An accurate forecast can help both the consumer as well as the supplier side. For the consumer, a power forecast helps in financial planning as making more green choices overall. For the supplier, an accurate forecast will definitely help in supply regulation. Thus, such models can help to optimize the overall supply chain of the household power industry.
Since this is a fairly popular topic, multiple approaches from Neural Networks to Regression to Random Forest have been tried so far. Since this class’s scope is mostly limited to ML algorithms, the following discussion and overall project are based on ML algorithms only.
Though research has shown promise with DL Algorithms (Tae-Young Kim and Sung-Bae Cho, 2019), we shall not look into these algorithms for this project.
Four ML approaches show great promise with this type of forecasting. (Though, sometimes even a combination of multiple approaches is promising as well). These approaches are:
ARIMA models are, in theory, the most commonly used to forecast future values of time series data. Box and Jenkins first popularized the ARIMA model. It forecasts future values of a time series as a linear combination of its own past values and/or lags of the forecast errors (also called random shocks or innovations).

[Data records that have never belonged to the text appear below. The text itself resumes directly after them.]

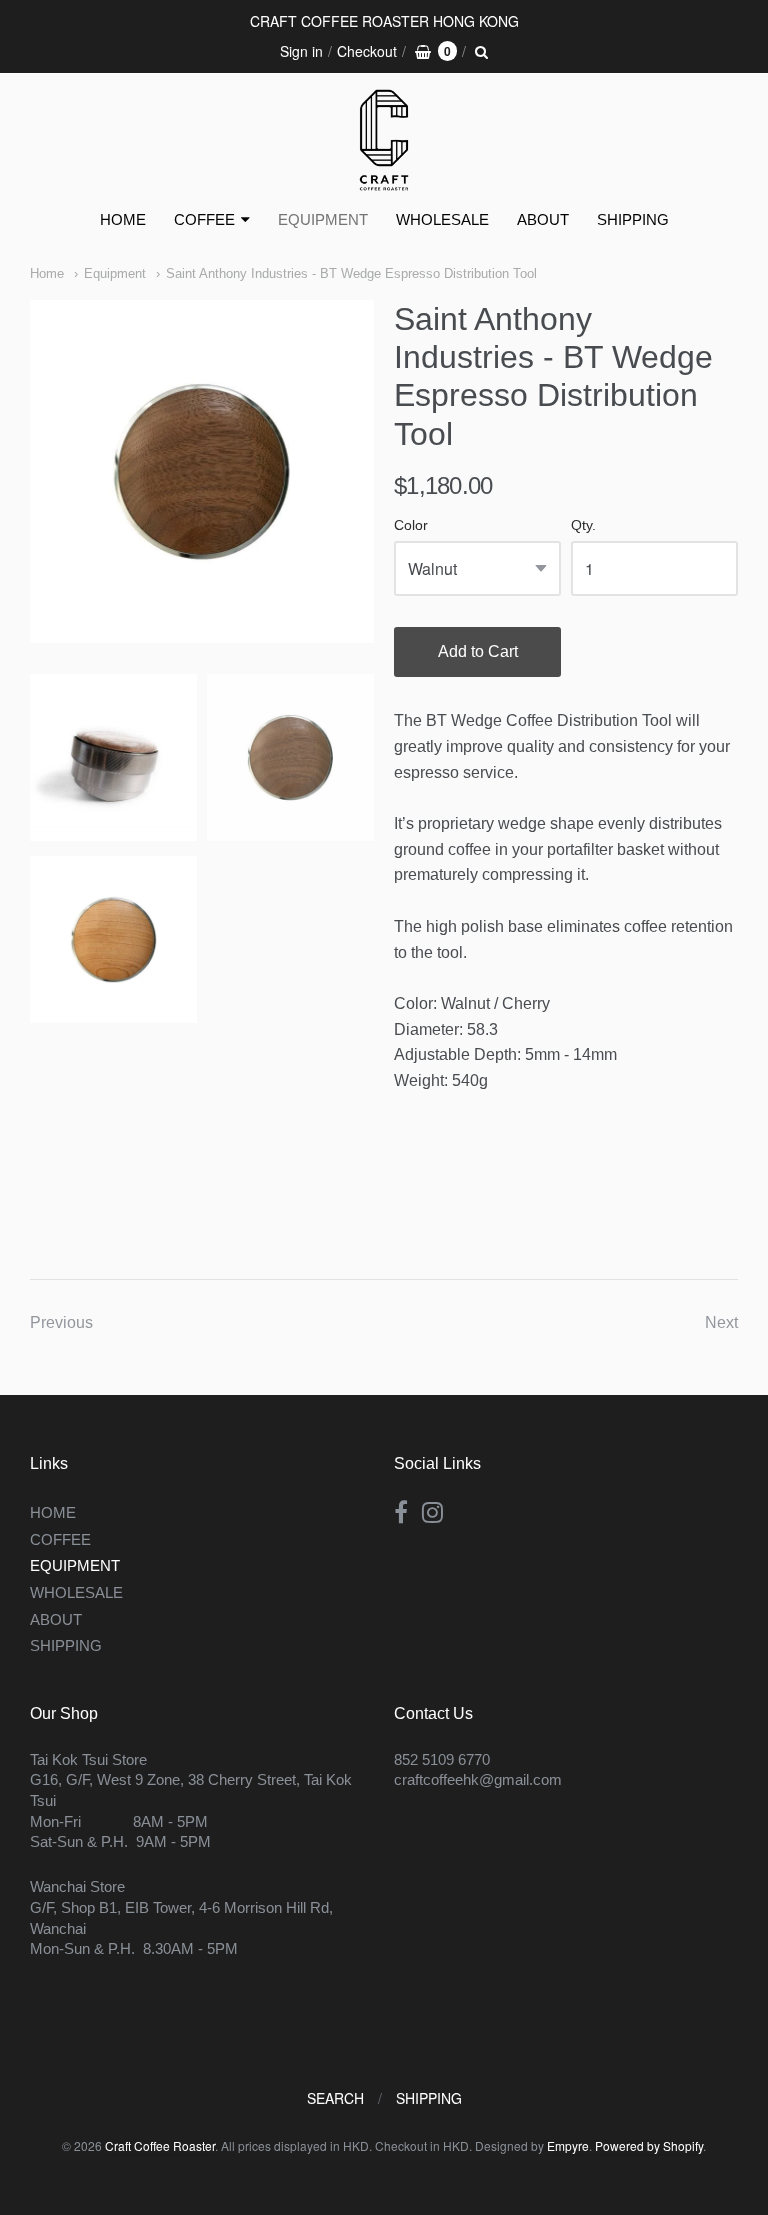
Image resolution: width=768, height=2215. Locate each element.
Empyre (568, 2145)
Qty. (583, 525)
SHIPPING (633, 219)
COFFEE (204, 219)
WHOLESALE (442, 219)
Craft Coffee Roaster (160, 2145)
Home (47, 273)
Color (411, 525)
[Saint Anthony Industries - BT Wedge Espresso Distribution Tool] (202, 472)
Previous (61, 1322)
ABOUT (543, 219)
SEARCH (335, 2098)
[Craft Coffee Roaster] (384, 140)
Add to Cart (478, 651)
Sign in (301, 51)
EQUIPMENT (323, 219)
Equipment (115, 273)
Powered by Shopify (649, 2145)
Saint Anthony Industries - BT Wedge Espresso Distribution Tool (351, 273)
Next (721, 1322)
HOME (123, 219)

Box and Jenkins stated that these models do not involve independent variables but rather use the information in the series to generate forecasts. Therefore, ARIMA models depend on autocorrelation patterns in the series.
Support Vector Regression (SVR)
SVR is an implementation of SVM to predict the continuous-valued output. In SVR, we use the margin the same as SVM. This margin around the target hyperplane signifies the amount of error that is tolerable in prediction.
This margin is defined by the parameter ϵ (in the above image)of the SVR. Instances that fall within the margin do not incur any cost; that’s why we refer to the loss as ‘epsilon-insensitive.’
SVR is an optimum margin regression algorithm that can work well even with non-linear data (with appropriate Kernel Tricks). (X. M. Zhang et al, 2018) have shown promising results on similar problems.
Linear Regression tries to fit a line in the data. If the target function is linear in nature, linear regression is fast with little correlation among the features.
The issue with Linear Regression is it’s sometimes too simple of a model to fit complicated real-world data properly.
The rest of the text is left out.